I have removed it, but still have the same problem. While connected to VIA with or without the suffix entered the default server used when I do a nslookup is the DNS server assigned by the controller, when I disconnect VIA my nslookup defaults to my local DNS server.

The DNS server assigned by the controller is 8.8.8.8 and I can ping it while connected and even resolve DNS names using the nslookup command so I have no idea why I can't resolve when I try ping or browse.

I have opened a case with TAC, if they manage to find the problem I will update here. I have a feeling it may be a Windows things because my android phone works fine.

So TAC wasn't really able to help me, but I managed to find the issue.

The controller was over writing my local DNS servers with the DNS servers configured in the VPN profile.

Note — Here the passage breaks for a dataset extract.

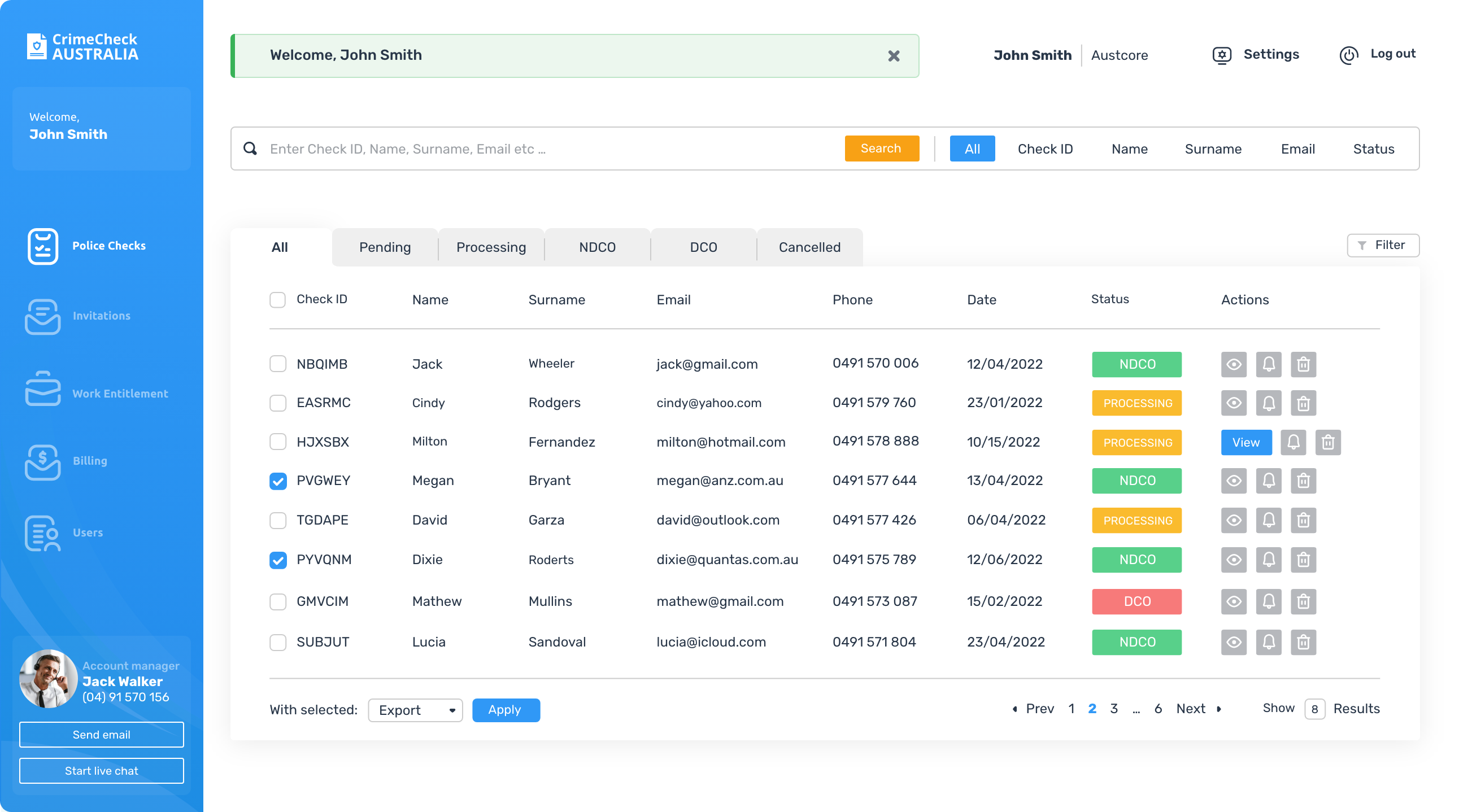Screen dimensions: 1459x812
Task: Click the bell icon for Cindy Rodgers
Action: [x=1269, y=403]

For some reason I could ping the DNS servers with no problem and even do a nslookup to them and they would resolve FQDN to IP with no problem.

When I started investigating with Wireshark, I found that while I was browsing the net using IE or trying to ping to FQDNs the DNS traffic would have a source IP of the IP address I was assigned from the VPN pool of the controller. When I added the DNS server IP's to the tunneled networks it started working.

I'm not sure if this is normal behaviour of VIA or if it's a bug of some sorts, but just incase anyone runs into the same issue hopefully this helps.

I'll report my findings to TAC and see what they say.

Honestly, that is how a VPN client should work.  The local DNS is taken over by the VPN dns so it can resolve both internal and external addresses.  Unless you try to "split" the DNS by designating a domain that the internal DNS would only resolve, everything gets resolved by the internal DNS...  If you added your local DNS server to the tunneled addresses, that only means that DNS is being resolved by that external DNS server, but THROUGH your VPN connection at your corporate headend.

Thanks for the reply,

I was under the impression all DNS should be resolved locally by the DNS server assigned to the client by DHCP and the only DNS requests that should use the VPN DNS servers would be the domains specified in the VIA connection profile in the client DNS suffix list.

It was also strange that I was only having this issue on Windows 10 Devices. Windows 7, Android and IOS devices were working fine without tunneling the VPN DNS IP.

Anyway, it's working now, so all good.